Given exercise: Reproduce all of the data below word for word.

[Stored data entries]
┄┄┄┄┄┄┄┄┄┄

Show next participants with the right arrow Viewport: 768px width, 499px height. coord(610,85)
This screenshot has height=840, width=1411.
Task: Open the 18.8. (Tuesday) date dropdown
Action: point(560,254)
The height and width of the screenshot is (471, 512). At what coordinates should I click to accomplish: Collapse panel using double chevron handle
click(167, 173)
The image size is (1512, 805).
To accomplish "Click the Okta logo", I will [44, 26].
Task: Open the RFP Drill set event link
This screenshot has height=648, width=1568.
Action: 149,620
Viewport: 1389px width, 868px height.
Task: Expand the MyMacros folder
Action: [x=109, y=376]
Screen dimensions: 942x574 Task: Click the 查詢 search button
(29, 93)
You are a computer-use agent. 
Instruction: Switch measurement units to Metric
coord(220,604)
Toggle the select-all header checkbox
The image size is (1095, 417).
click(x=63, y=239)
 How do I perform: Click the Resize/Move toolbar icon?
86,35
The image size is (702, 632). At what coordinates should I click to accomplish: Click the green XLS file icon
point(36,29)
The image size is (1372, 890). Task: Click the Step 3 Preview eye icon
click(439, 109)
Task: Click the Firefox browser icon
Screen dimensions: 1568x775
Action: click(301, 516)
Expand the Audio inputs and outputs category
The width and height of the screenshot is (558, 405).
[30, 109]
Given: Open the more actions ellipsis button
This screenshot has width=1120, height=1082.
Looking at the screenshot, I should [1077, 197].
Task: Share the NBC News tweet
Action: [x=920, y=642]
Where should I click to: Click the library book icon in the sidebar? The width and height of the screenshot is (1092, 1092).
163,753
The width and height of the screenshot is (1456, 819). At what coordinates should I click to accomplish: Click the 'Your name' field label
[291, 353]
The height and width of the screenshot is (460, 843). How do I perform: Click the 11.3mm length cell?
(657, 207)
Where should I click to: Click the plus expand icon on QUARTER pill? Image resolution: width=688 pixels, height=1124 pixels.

┄┄┄┄┄┄┄┄┄┄

Exercise output:
Show next participants with the right arrow Viewport: 768px width, 499px height. coord(610,85)
This screenshot has height=840, width=1411.
Task: Open the 18.8. (Tuesday) date dropdown
Action: point(560,254)
The height and width of the screenshot is (471, 512). At what coordinates should I click to accomplish: Collapse panel using double chevron handle
click(167, 173)
The image size is (1512, 805).
To accomplish "Click the Okta logo", I will [44, 26].
Task: Open the RFP Drill set event link
This screenshot has height=648, width=1568.
Action: 149,620
Viewport: 1389px width, 868px height.
Task: Expand the MyMacros folder
Action: [x=109, y=376]
Screen dimensions: 942x574 Task: Click the 查詢 search button
(29, 93)
You are a computer-use agent. 
Instruction: Switch measurement units to Metric
coord(220,604)
Toggle the select-all header checkbox
The image size is (1095, 417).
click(x=63, y=239)
 How do I perform: Click the Resize/Move toolbar icon?
86,35
The image size is (702, 632). At what coordinates should I click to accomplish: Click the green XLS file icon
point(36,29)
The image size is (1372, 890). Task: Click the Step 3 Preview eye icon
click(439, 109)
Task: Click the Firefox browser icon
Screen dimensions: 1568x775
Action: click(301, 516)
Expand the Audio inputs and outputs category
The width and height of the screenshot is (558, 405).
[30, 109]
Given: Open the more actions ellipsis button
This screenshot has width=1120, height=1082.
Looking at the screenshot, I should [1077, 197].
Task: Share the NBC News tweet
Action: [x=920, y=642]
Where should I click to: Click the library book icon in the sidebar? The width and height of the screenshot is (1092, 1092).
163,753
The width and height of the screenshot is (1456, 819). At what coordinates should I click to accomplish: Click the 'Your name' field label
[291, 353]
The height and width of the screenshot is (460, 843). How do I perform: Click the 11.3mm length cell?
(657, 207)
Where should I click to: Click the plus expand icon on QUARTER pill? Image resolution: width=688 pixels, height=1124 pixels.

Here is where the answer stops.